### PASSAGE GIVEN
LG’s best phone construction yet • Huge • bright screen • 2018 flagship performance • Handy dedicated Google Assistant button • Still has a headphone jack
Single speaker • Not all apps are optimized for the notch • Battery life could be better • Camera over-processes photos • Super Bright Mode cuts resolution in half
LG’s G7 ThinQ is a good alternative to the Galaxy S9 or iPhone X, but it has nothing outstanding that takes it to new heights.
LG’s new flagship Android phone, the G7 ThinQ, is a very good phone. The G7 (you couldn’t pay me enough to keep appending “ThinQ” to it) refines last year’s G6 design, embraces the smartphone “notch,” upgrades the specs, and drenches it all with a generous helping of AI.
And yet it does nothing but maintain the status quo. The G7 is what happens when a company — one with tremendous resources, no less — is content with following mobile trends instead of defining them.
You’re here to read a full review and you’ll find one below, but the G7 be be summarized with a single meme:
It gives me no pleasure to see a once competitive handset maker like LG fail to rise above its competitors year after year. After all, tough competition is the only thing that keeps everyone on their toes.
Phones plateaued a few years ago and it wasn’t until the most recent crop of devices that brought some excitement back.

### LIST OF TASKS
1 – Answer these about the LG G7 review, one line each:
(a) Which earlier LG phone's design does the G7 refine?
(b) What does Super Bright Mode do to the screen's resolution?
(c) Which two phones is the G7 called a good alternative to?
2 – Copy out the LG G7 review word for word, the stretch from "LG’s new flagship" through "of defining them.".

### GIVEN DATA

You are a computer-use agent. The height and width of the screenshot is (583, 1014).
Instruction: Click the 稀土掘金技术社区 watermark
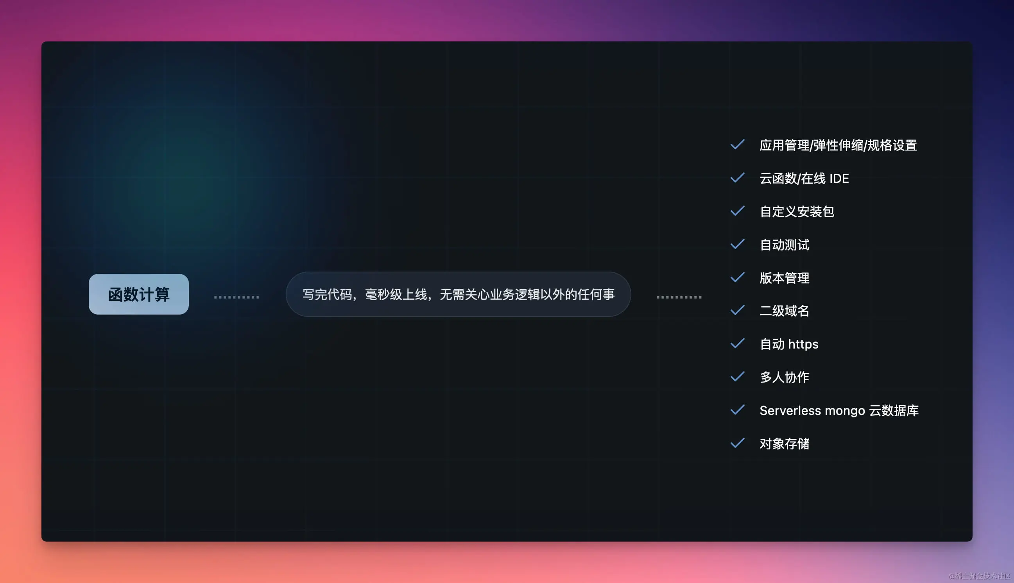point(980,576)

### TASK SOLUTIONS
1 –
(a) Last year's G6
(b) It cuts the resolution in half.
(c) The Galaxy S9 and the iPhone X

2 –
LG’s new flagship Android phone, the G7 ThinQ, is a very good phone. The G7 (you couldn’t pay me enough to keep appending “ThinQ” to it) refines last year’s G6 design, embraces the smartphone “notch,” upgrades the specs, and drenches it all with a generous helping of AI.
And yet it does nothing but maintain the status quo. The G7 is what happens when a company — one with tremendous resources, no less — is content with following mobile trends instead of defining them.